Toutes anguilles unies
Des biologistes démontrent que les anguilles d’Europe et d’Amérique peuvent produire des hybrides viables et fertiles
Vicky Albert et Louis Bernatchez, du Département de biologie, et leur collègue islandais Bjarni Jonsson viennent de démontrer que les anguilles américaines et européennes peuvent s’accoupler et donner naissance à des hybrides viables et fertiles. Cette découverte, que les chercheurs annoncent dans un récent numéro de la revue scientifique Molecular Ecology, vient donc confirmer formellement ce que soupçonnaient les biologistes depuis des décennies.
Plusieurs indices portaient à croire que ces deux espèces pouvaient occasionnellement «sauter la clôture». D’une part, l’occasion faisant le larron, le chevauchement de leurs aires et de leur saison de reproduction dans la mer des Sargasses favorisait les échanges intimes. D’autre part, l’existence de spécimens islandais montrant un nombre intermédiaire de vertèbres laissait supposer que certaines anguilles étaient passées à l’acte. Rien ne permettait toutefois de confirmer qu’il y avait bien croisement génétique et surtout que les hybrides issus de cette union étaient fertiles.
Les trois chercheurs ont procédé à l’analyse de 373 marqueurs du génome de 1 127 anguilles provenant d’Europe, d’Amérique et d’Islande. Ils ont ainsi découvert que tous les spécimens d’Europe étaient de lignée pure, mais que 1,6 % des spécimens américains – ceux provenant des sites les plus nordiques - étaient des hybrides. En Islande, la grande majorité des spécimens se rangeait dans le camp de l’anguille européenne, mais 16 % étaient porteurs de gènes américains. Plus important encore, les analyses ont permis d’établir que certains des hybrides étaient de deuxième génération, c’est-à-dire que leur parent était viable, fertile et capable d’effectuer la migration depuis l’Islande jusqu’à la mer des Sargasses. «L’hybridation des deux espèces ne constitue pas un cul-de-sac génétique», concluent les chercheurs.
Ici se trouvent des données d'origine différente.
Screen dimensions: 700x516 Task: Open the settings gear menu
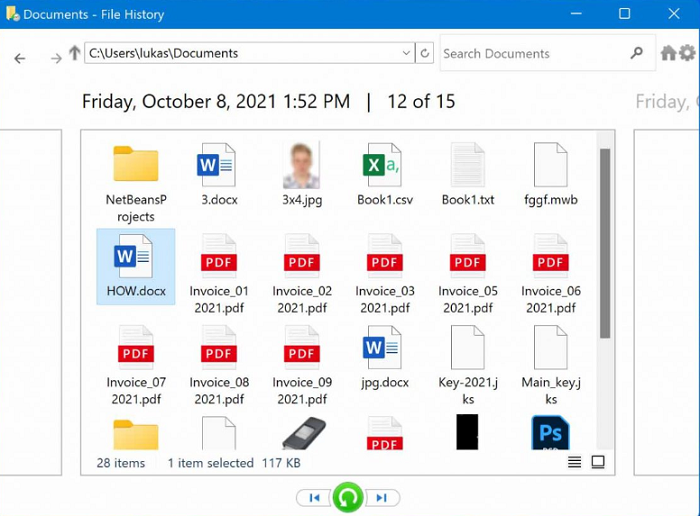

L’abondance de ces hybrides semble en baisse depuis quelques années, révèlent toutefois les données. Pour l’instant, les chercheurs ne peuvent qu’avancer des hypothèses pour expliquer ce déclin ainsi que la répartition non aléatoire des hybrides «Il y a encore beaucoup de choses que nous ignorons au sujet de la reproduction de l’anguille», constate le professeur Bernatchez. La mystérieuse espèce pourrait livrer quelques-uns de ses secrets le printemps prochain alors que deux bateaux de recherche danois mettront le cap sur la mer des Sargasses pour une expédition scientifique de dix jours. Invité à titre de spécialiste de la génétique des poissons, Louis Bernatchez se rendra dans ce coin du monde où, curieusement, aucune anguille adulte n’a jamais été capturée.